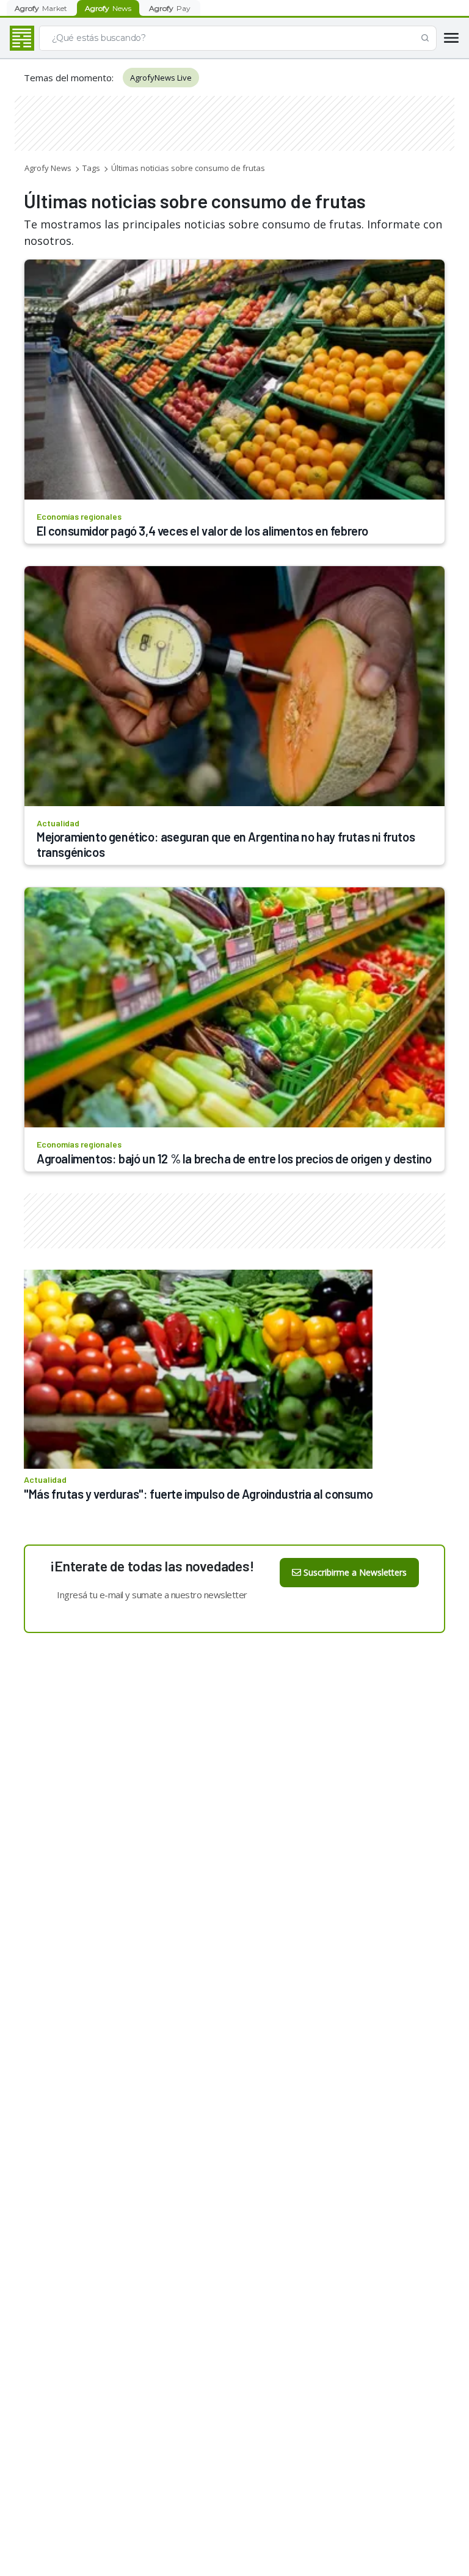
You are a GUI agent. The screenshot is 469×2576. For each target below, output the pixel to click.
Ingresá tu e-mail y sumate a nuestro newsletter (152, 1594)
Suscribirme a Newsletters (355, 1572)
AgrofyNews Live (161, 77)
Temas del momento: (69, 77)
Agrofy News (47, 168)
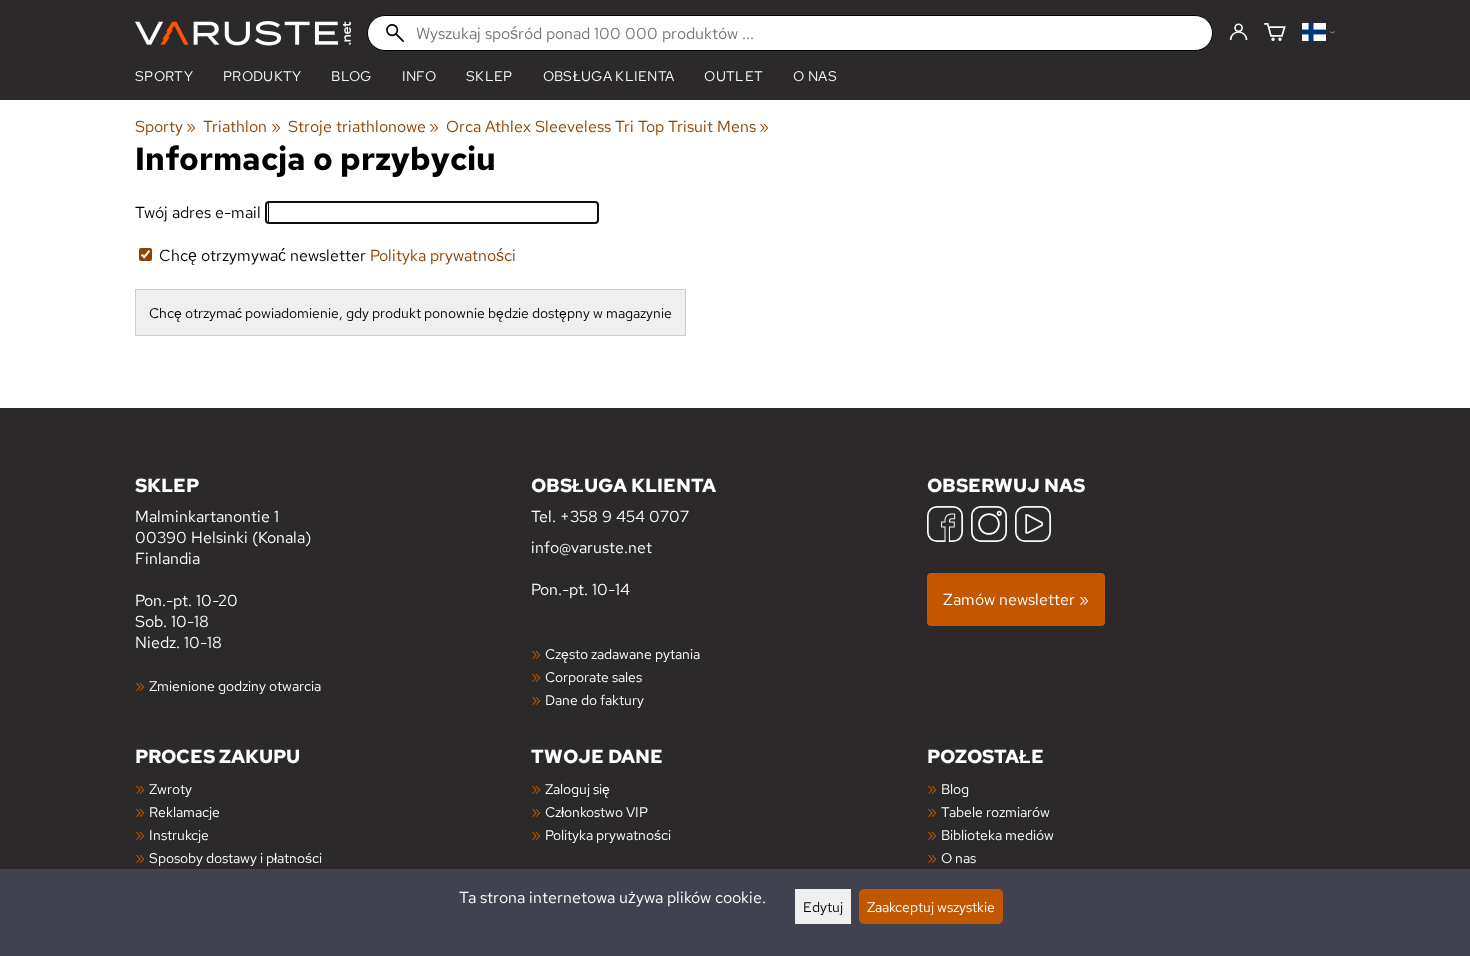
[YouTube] (1033, 526)
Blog (955, 788)
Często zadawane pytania (622, 653)
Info (419, 76)
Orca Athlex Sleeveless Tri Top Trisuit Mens (607, 126)
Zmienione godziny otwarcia (235, 685)
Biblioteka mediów (997, 834)
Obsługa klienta (609, 76)
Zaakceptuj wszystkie (931, 906)
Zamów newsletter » (1016, 599)
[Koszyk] (1275, 33)
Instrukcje (179, 834)
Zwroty (170, 788)
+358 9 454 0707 (624, 516)
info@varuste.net (591, 547)
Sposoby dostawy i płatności (235, 857)
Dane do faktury (594, 699)
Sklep (489, 76)
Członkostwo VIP (596, 811)
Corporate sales (593, 676)
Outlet (733, 76)
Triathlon (241, 126)
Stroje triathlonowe (363, 126)
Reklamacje (184, 811)
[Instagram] (989, 526)
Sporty (164, 76)
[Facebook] (945, 526)
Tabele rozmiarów (995, 811)
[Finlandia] (1318, 33)
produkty (262, 76)
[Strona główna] (243, 33)
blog (351, 76)
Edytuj (823, 906)
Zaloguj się (577, 788)
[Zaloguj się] (1238, 33)
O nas (815, 76)
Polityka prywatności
□ □ □ □
→ Assignment
For this task, return exactly the stretch of the listing above from the line with "Ingresá tu e-mail" through the line with "Edytuj (823, 906)", inclusive and without pictures.

→ Reply
Ingresá tu e-mail y sumate a nuestro newsletter (152, 1594)
Suscribirme a Newsletters (355, 1572)
AgrofyNews Live (161, 77)
Temas del momento: (69, 77)
Agrofy News (47, 168)
[YouTube] (1033, 526)
Blog (955, 788)
Często zadawane pytania (622, 653)
Info (419, 76)
Orca Athlex Sleeveless Tri Top Trisuit Mens (607, 126)
Zmienione godziny otwarcia (235, 685)
Biblioteka mediów (997, 834)
Obsługa klienta (609, 76)
Zaakceptuj wszystkie (931, 906)
Zamów newsletter » (1016, 599)
[Koszyk] (1275, 33)
Instrukcje (179, 834)
Zwroty (170, 788)
+358 9 454 0707 (624, 516)
info@varuste.net (591, 547)
Sposoby dostawy i płatności (235, 857)
Dane do faktury (594, 699)
Sklep (489, 76)
Członkostwo VIP (596, 811)
Corporate sales (593, 676)
Outlet (733, 76)
Triathlon (241, 126)
Stroje triathlonowe (363, 126)
Reklamacje (184, 811)
[Instagram] (989, 526)
Sporty (164, 76)
[Facebook] (945, 526)
Tabele rozmiarów (995, 811)
[Finlandia] (1318, 33)
produkty (262, 76)
[Strona główna] (243, 33)
blog (351, 76)
Edytuj (823, 906)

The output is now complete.